會議的保密等級是最高,大廳四周,院子裡,大門外,站滿了全神戒備的錦衣衛,連蒼蠅也休想飛進去。這個等級的會議,是為了解決問題的,所以不會像朝會上那樣遮遮掩掩,報喜不報憂,所以徐階上來就定了調子道:“這次俺答入侵的規模之大,實乃近年罕見,而且策略明顯轉變,不再直奔京城,而是往山西、天津等各處侵掠,深入我國境之深,實屬罕見。”
在座眾人頓時發出嗡嗡聲,方才朝會上說,兩路韃子都奔京城而來,可現在徐閣老又說,他們沒來,到底是怎麼回事兒?
“安靜。”高拱咳嗽一聲道:“內閣這樣說,一來是為了安定人心,二來是為了便於動員,沒必要讓所有人都知道實情。”這話說得,其實一點也不荒謬……北京城是大明最堅固的城池,有最完善的防禦體系,最充足的兵員物資。加之蒙古人不善攻城,所以聽到他們朝北京逼近,大家心裡雖然緊張,但並不會驚慌失措。而想要最大限度的調動人力物力,沒有比京城面臨攻擊,更加得力的理由了。
“諸位,所以這次會議的重點,”徐階道:“不是京城防禦,而是如何退敵。”說著嘆口氣道:“俺答已經屠了石州城,土蠻也把灤河水給染紅了……”他的目光掃過在座眾人,使他們感受到自己的堅決:“無論用何種方法,必須讓他們停下來,這就是內閣的要求”

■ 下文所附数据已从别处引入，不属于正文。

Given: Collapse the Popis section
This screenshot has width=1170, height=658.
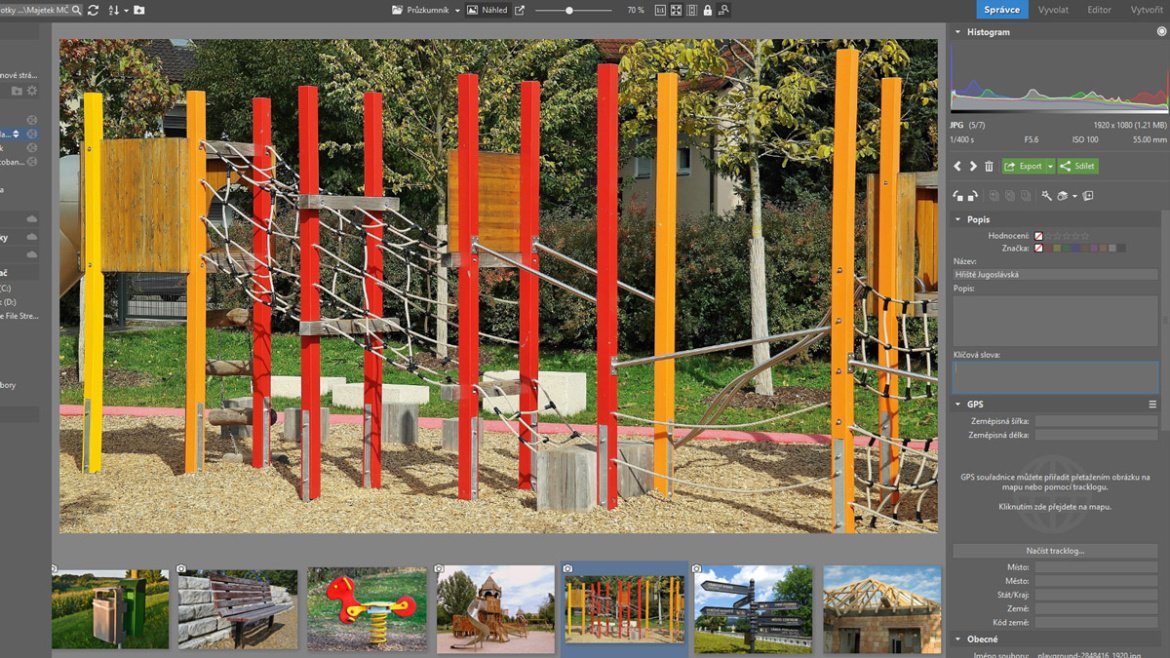Looking at the screenshot, I should coord(957,219).
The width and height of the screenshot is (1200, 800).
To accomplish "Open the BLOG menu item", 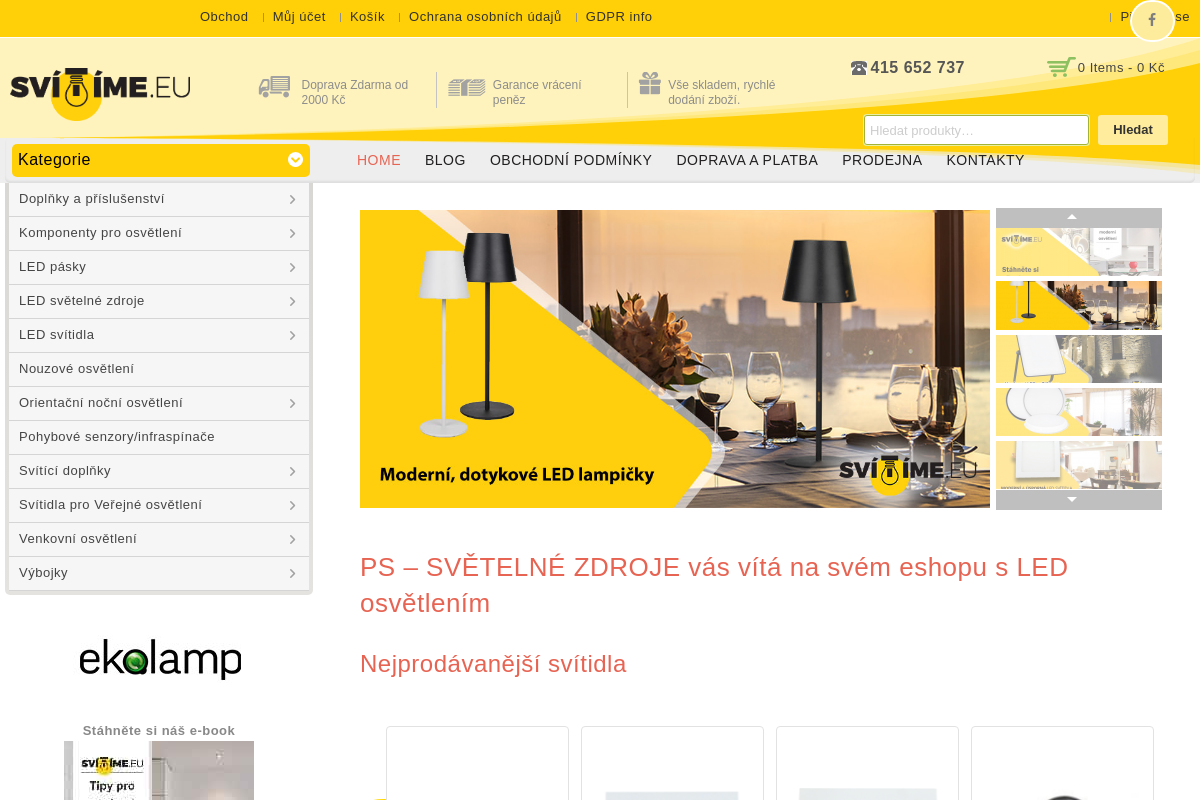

“我的態度沒變化,”楊博先開口道:“京師乃是國之首腦,關乎社稷之存亡,故務必謹慎行事,萬不可輕舉妄動。”頓一頓道:“況韃虜為搶掠而來,掠足以後,自然不戰而退。在我軍無力應戰的情況下,此乃今次禦敵之戰略要領,不能變,變則危矣。”
聽了他的話,那邊東寧侯焦英急了道:“這麼說,我們京營不能出擊了?”他雖總領京營四衛,但大明以文御武,還得聽楊博指揮。
“此次韃虜幾乎是傾巢出動,京營一共才多少騎兵?貿然出擊、有敗無勝。再說侯爺的麾下全都肩負守衛京都之重任,若因此讓韃虜趁虛而入怎麼辦?”楊博淡淡道。

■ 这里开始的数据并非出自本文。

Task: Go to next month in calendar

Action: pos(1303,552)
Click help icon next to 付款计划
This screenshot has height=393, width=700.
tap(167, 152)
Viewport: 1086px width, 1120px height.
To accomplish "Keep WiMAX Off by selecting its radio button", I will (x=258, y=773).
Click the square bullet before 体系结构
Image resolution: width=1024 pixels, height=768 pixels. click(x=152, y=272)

看他打定主意,老虎不出動,焦英頓足道:“關乎百姓生死,只能視而不見嗎?”
楊博只是嘆息,不再理他,焦英只得住了嘴,鬱卒的坐在那裡。
見軍方人士竟要做縮頭烏龜,高拱拍案道:“堂堂華夏,巍巍中華,卻要一次又一次的受此百姓拿自己的膏血的養兵,到頭來敵寇入侵家園,自己養的兵卻視而不見還說什麼,韃虜來犯,只為搶掠而已便袖手旁觀,只等他們搶掠夠了自行退兵。”說著虎目迸淚道:“可憐蒼生百姓,為什麼總是被我們犧牲”
眾人一陣沉默,都被高拱說得羞愧不已。楊博卻心頭火起:‘好你個高肅卿,老子主動給你們內閣背黑鍋,你不領情也就罷了,怎麼還能罵我哩’說著冷笑連連道:“那咱們看看,新鄭公有何妙招吧”

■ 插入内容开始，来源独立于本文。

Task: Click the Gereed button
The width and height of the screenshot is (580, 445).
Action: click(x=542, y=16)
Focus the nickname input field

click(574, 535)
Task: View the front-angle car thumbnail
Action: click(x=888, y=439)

“絕對不能再坐視下去了。”高拱是個有主意的,沉聲道:“韃虜入境以來,接連劫掠十餘府縣,肯定斬獲豐厚,受輜重拖累,早就失去了原先的速度,且心態也會發生變化。命我軍主動迎敵、銜尾追擊,就算不能消滅敵人,也要讓他們不勝其煩、得不償失,自然會萌生退意”
“說得簡單。”楊博哼一聲道:“蒙古人不像咱們那樣缺馬,他們有專門的馬馱東西,還有專門打仗的戰馬,根本不影響戰力。”
“我說的是速度,不是戰力。”高拱反駁道:“你們不是整天說,人家來去如風,你們追不上嗎?現在能追上了,怎麼又拿戰力說事兒?”